Growth of distributed renewable generation poses challenges for bulk electricity market
Energize Weekly, March 29,2017
The growth in renewable energy resources—particularly ones distributed across the grid—provide both an opportunity and a management challenge for the wholesale bulk-power market, according to a report from the ISO/RTO Council or IRC.
The report by IRC’s Emerging Technologies Task Force identifies three key areas that operators of these regional power systems must deal with: integrating renewable resources, enhancing data management and controlling an increasingly distributed system.
The IRC is composed of nine independent system operators (ISO) and regional transmission organizations (RTO) in North America, which run wholesale markets serving two-thirds of electricity consumers in the United States and more than half in Canada.
“IRC member organizations have devoted an extensive effort to capitalize on emergent technologies to integrate renewable energy resources like wind and solar over the past several years,” the report notes.
The role of the wholesale markets is seen as key to enabling increased renewable generation. Regional grids can balance the intermittency of some sources—if the sun isn’t shining or the wind blowing in one place, it will be sunny or windy someplace else—and they can absorb and move excess renewable electricity.
This last function lets utilities avoid curtailment where wind turbines or solar plants are taken offline at their peak periods because there is no place to send the electricity. Curtailment ends up making renewable resources more expensive.

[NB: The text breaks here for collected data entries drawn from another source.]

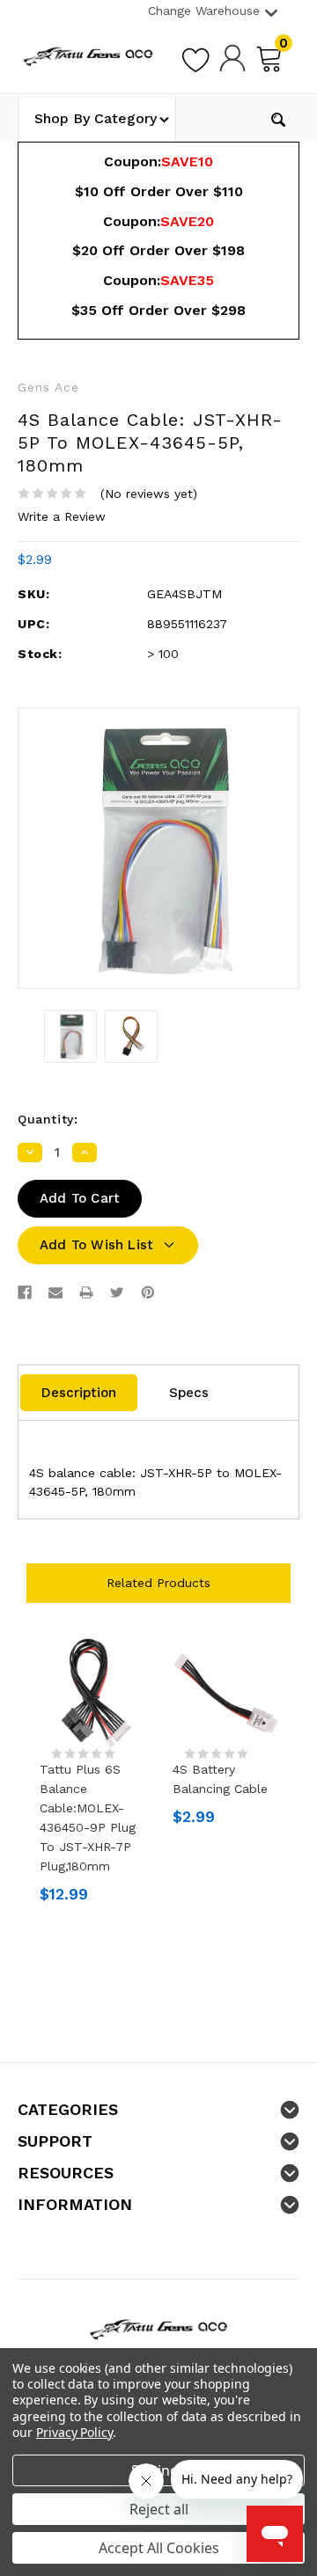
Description (78, 1393)
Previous (33, 1784)
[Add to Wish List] (195, 57)
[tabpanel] (92, 1775)
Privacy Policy (74, 2432)
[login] (232, 57)
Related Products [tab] (158, 1583)
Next (284, 1784)
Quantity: (47, 1119)
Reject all (158, 2509)
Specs (189, 1393)
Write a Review (62, 516)
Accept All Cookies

The IRC report notes that while the U.S. Department of Energy’s SunShot initiative aimed at reducing the cost of photovoltaic electricity to 6 cents a kilowatt-hour is about 70 percent of the way to its goal, solar curtailment could push it up back up to 11 cents a kilowatt-hour in some cases.

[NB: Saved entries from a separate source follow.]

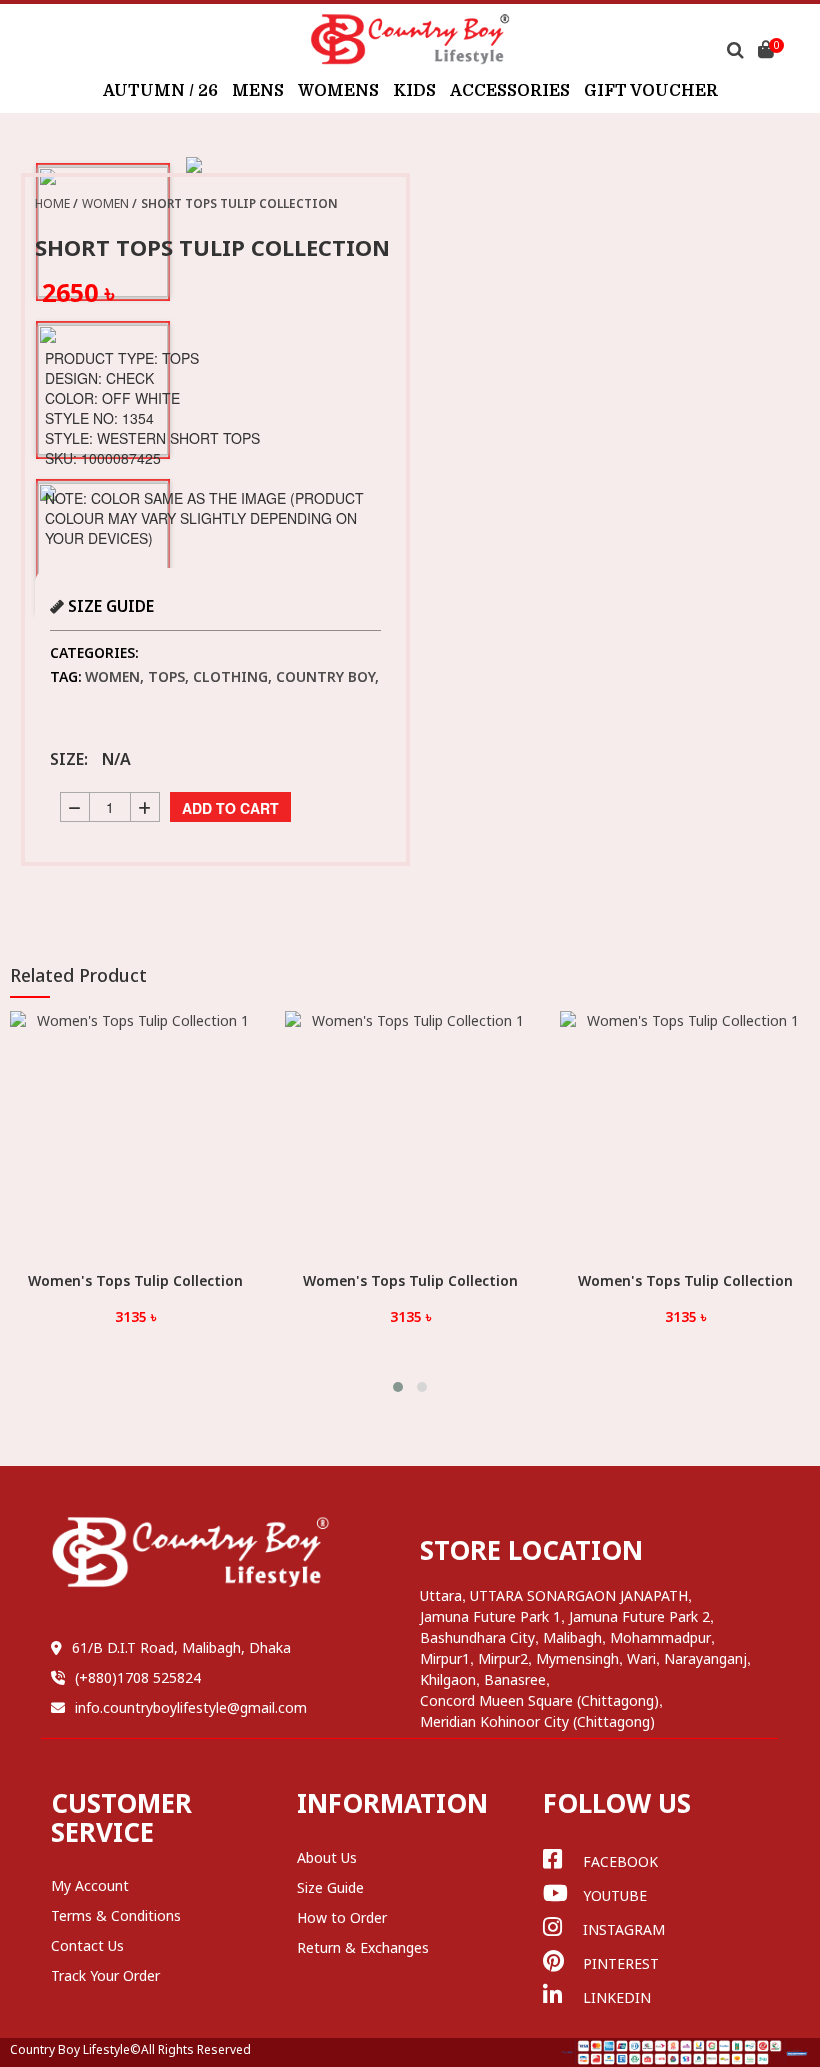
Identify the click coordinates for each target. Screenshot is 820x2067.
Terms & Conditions (116, 1915)
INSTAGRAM (624, 1929)
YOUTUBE (615, 1895)
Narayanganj (705, 1658)
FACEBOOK (620, 1861)
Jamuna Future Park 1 (490, 1616)
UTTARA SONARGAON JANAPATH (579, 1595)
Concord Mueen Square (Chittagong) (539, 1700)
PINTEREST (621, 1963)
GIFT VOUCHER (651, 91)
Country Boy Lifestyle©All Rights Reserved (130, 2049)
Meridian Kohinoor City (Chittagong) (537, 1721)
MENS (258, 91)
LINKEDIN (617, 1997)
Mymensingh (577, 1658)
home (52, 203)
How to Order (342, 1917)
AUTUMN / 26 (160, 91)
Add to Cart (230, 808)
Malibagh (572, 1637)
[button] (398, 1387)
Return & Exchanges (363, 1947)
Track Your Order (105, 1975)
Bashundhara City (477, 1637)
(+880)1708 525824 (138, 1677)
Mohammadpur (660, 1637)
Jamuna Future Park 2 (639, 1616)
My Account (90, 1885)
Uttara (441, 1595)
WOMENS (338, 91)
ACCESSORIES (510, 91)
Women (105, 203)
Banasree (515, 1679)
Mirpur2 (503, 1658)
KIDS (414, 91)
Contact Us (87, 1945)
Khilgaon (448, 1679)
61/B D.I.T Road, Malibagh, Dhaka (181, 1647)
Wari (641, 1658)
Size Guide (330, 1887)
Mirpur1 (445, 1658)
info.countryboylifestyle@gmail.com (191, 1707)
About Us (327, 1857)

The size of large regional markets makes it possible to absorb larger quantities of renewable energy. This past Saturday around midday, for example, the California ISO (CAISO) was serving 57 percent of its demand with renewable resources, primarily solar.
More than 80 percent of all wind capacity and 81 percent of all solar capacity is situated in the CAISO and the other regions served by IRC members, according to the report.
While breakthroughs are being made technologies, including renewable generation, gird-scale energy storage and microgrids, the IRC task force questions whether there is “enough activity happening cohesively to integrate all these disparate components into an overall electricity system?”
To help answer that question, the task force supports policies looking to accommodate large-scale amounts of renewables, remaining agnostic on the technologies used, and avoiding “early technological lock-in.”
“Several IRC member organizations are already piloting various “outlier” technologies that may someday overtake present day mechanisms if their effectiveness can be proven,” the report says.
The task force also calls for discussions to “achieve a continent-wide consensus of the extent to which renewable integration will be achieved through regional or interregional trade.”
An electricity system with more distributed energy resources (DER) becomes less predictable, and requires more data and better management at the ISO/RTO level, the report says. It calls this increased “situational awareness.”
“The situational awareness of IRC members has largely centered on the bulk electricity system,” the report says. “This is changing, however, both in terms of data sources and the intensity of the data itself.”
“The IRC recognizes that the traditional monitoring and forecasting framework established in the 1990s may not accommodate the changing demands of an evolving electricity sector.”
The approach toward data and data management has been evolving since the period of market deregulation in the 1990s when supervisory control and data acquisition (SCADA) systems became widespread.
While SCADA typically provides data at the two-per-second resolution, the addition of phasor measurement unit (PMU) data offers data at a time-synchronized sampling rate of many times per second. While PMU has been deployed by most IRC members, the way it is used in the future could change dramatically, the report says.
Changing distribution sector load is another factor for which the bulk electricity market will have to account. For as more distributed generation sources are added to the distribution system, traditionally a consumer has the potential to be a “net injector” into the bulk electricity system.
“Data is a common theme running through the DER issue,” according to the report.
The ultimate challenge is controlling an increasingly distributed electricity system. “Emerging technologies form part of the solution to providing a system capable of enabling a future with a high penetration of DERs, but often these technologies need policies to enable their full potential,” the report says. “Perhaps the most pressing part of this discussion has been the governance of the interface between the transmission and distribution systems.”
The IRC task force laid out a number of policies and actions it says are needed to assure coordination and stability in the system.
For example, the council says there has to be some type of “coordinating influence” in a high-DER future to ensure reliability.
IRC says it also supports policies to ensure that if variability at the distribution level results in a risk to system reliability, ISO/RTOs have appropriate authority over DERs—or otherwise isolate their impact from the bulk electricity system.
The council said it will also continue to facilitate a continent-wide dialogue on the appropriate means by which mass DERs and the bulk electricity system can mutually benefit each other.
This dialogue should focus on effective transfer of data across the transmission/distribution system interface, the report says, while allowing maximum flexibility for the development of local policies and market mechanisms.